The study shows that γ-inequality can be much higher than the average local Gini, especially in complex societies where large cities coexist with much more modest rural settlements. This gap (δ-inequality) becomes a valuable indicator for understanding how much a society concentrates wealth in a few urban elites.
“Looking only at the local site can make us miss the complexity of regional inequalities,” Fochesato comments. “In contrast, multiscalar comparison shows us where and when wealth accumulates in a systematic way.”
An archive for the future
The GINI project is not just a data collection: it is a new scientific infrastructure for investigating the historical origins of economic inequality. The database-which continues to grow-includes sites from regions largely overlooked in previous studies, such as sub-Saharan Africa, South Asia, the Andes and Melanesia. It is based on systematic analysis of housing areas and storage capacities, supplemented by cultural, political and environmental indicators, and supported by a broad interdisciplinary research network.

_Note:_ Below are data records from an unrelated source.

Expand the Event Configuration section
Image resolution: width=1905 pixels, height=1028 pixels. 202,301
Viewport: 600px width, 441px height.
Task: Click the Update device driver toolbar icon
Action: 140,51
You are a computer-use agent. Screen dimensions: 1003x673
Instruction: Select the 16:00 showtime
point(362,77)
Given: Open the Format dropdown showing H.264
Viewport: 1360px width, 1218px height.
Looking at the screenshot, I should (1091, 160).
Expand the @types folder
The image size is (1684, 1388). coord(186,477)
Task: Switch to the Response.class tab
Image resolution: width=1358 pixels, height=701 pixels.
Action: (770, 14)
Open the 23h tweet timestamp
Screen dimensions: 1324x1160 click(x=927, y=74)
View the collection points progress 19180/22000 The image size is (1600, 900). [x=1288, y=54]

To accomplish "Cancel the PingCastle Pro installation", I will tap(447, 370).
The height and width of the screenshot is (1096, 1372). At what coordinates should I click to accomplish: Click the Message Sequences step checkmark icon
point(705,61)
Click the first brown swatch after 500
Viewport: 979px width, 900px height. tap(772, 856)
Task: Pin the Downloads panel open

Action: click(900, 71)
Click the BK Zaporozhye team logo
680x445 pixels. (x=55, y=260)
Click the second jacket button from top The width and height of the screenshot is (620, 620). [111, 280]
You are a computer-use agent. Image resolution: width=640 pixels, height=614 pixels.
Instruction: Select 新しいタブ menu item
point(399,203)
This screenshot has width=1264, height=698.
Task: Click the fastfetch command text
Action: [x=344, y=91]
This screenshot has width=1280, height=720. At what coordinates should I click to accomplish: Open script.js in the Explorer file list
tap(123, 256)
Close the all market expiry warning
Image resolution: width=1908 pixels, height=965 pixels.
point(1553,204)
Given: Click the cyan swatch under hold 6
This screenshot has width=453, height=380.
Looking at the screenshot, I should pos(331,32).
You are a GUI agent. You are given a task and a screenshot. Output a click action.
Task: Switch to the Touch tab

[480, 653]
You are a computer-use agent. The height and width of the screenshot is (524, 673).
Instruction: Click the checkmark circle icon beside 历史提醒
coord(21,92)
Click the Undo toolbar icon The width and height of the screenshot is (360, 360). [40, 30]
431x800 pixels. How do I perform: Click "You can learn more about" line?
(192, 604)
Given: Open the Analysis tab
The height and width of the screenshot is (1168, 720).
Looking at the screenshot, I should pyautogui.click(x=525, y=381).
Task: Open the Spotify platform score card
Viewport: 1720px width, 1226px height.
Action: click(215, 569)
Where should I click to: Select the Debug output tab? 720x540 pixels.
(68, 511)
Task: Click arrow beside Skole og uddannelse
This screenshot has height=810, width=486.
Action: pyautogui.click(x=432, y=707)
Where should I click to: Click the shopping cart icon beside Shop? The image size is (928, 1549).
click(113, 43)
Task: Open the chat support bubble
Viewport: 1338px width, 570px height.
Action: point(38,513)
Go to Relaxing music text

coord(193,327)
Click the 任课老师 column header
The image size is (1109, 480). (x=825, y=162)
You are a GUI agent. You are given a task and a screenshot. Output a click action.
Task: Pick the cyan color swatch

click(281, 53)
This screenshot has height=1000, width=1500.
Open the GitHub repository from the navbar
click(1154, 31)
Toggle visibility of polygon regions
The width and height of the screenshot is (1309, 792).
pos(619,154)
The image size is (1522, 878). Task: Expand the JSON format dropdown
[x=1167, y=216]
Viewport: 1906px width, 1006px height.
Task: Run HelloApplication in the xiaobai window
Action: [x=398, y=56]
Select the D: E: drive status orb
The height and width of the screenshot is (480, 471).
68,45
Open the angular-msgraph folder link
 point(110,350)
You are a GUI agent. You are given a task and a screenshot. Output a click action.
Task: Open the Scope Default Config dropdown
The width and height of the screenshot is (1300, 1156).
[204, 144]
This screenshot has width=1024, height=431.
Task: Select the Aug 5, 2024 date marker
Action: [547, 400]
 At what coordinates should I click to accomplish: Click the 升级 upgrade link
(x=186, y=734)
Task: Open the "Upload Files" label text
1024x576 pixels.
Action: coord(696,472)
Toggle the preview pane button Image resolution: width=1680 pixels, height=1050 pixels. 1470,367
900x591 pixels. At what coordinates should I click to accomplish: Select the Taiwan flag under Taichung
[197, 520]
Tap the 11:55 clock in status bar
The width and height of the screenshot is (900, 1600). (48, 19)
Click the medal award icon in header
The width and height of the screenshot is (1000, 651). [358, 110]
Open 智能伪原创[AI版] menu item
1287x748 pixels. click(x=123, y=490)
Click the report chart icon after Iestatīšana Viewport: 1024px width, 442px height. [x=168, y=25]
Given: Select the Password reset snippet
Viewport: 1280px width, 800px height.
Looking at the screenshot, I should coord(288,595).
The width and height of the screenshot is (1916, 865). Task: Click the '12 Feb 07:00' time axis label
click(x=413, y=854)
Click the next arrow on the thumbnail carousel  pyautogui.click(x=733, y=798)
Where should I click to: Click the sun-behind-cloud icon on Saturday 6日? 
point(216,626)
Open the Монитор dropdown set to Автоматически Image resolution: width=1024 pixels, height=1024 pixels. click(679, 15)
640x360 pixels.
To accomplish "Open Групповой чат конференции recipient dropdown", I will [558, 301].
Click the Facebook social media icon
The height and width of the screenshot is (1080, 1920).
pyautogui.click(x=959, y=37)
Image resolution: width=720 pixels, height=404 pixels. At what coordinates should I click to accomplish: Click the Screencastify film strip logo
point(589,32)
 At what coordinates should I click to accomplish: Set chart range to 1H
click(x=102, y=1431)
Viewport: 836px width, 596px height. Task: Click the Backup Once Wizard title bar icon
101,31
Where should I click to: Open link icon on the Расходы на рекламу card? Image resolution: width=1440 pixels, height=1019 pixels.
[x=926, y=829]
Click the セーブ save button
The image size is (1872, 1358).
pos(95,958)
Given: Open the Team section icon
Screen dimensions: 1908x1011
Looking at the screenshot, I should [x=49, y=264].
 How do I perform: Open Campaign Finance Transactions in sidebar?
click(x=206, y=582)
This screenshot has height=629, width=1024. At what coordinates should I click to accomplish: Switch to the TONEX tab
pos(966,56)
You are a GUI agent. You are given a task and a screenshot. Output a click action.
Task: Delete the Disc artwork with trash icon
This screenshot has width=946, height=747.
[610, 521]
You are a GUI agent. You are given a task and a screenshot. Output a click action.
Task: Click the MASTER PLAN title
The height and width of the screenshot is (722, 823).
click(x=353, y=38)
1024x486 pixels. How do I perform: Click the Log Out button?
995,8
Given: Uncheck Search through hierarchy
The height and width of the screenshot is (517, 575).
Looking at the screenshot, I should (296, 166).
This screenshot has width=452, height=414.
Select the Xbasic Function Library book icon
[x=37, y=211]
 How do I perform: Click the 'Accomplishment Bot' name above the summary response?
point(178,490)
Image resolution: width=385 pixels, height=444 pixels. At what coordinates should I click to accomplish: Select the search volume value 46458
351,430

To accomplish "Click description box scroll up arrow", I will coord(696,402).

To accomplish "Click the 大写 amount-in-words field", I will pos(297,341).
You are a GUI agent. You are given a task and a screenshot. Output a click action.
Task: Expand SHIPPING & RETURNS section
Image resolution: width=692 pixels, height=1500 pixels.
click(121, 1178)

The project is led by: Amy Bogaard (University of Oxford); Timothy A. Kohler (Santa Fe Institute); and Scott Ortman, (Santa Fe Institute).
The main funding for the project comes from the National Science Foundation, with additional support from the Coalition for Archaeological Synthesis (CfAS) and the Center for Collaborative Synthesis in Archaeology (CCSA).
Also making the creation of a dataset of global scope possible was the collaboration of more than twenty academic and scientific institutions around the world: these include the University of Oxford, the Field Museum in Chicago, the University of Cambridge, CONICET in Argentina, the University of Bonn, and, for Italy, Bocconi University through the Dondena Centre for Research on Social Dynamics and Public Policy and the Bocconi Institute for Data Science and Analytics (BIDSA).
“Studying inequality in the long run helps us see the regularities behind the complexity,” Fochesato concludes. “Not to justify the present, but to understand its deep roots. It is also a way to reflect on which societies have been able to limit the concentration of wealth - and why.”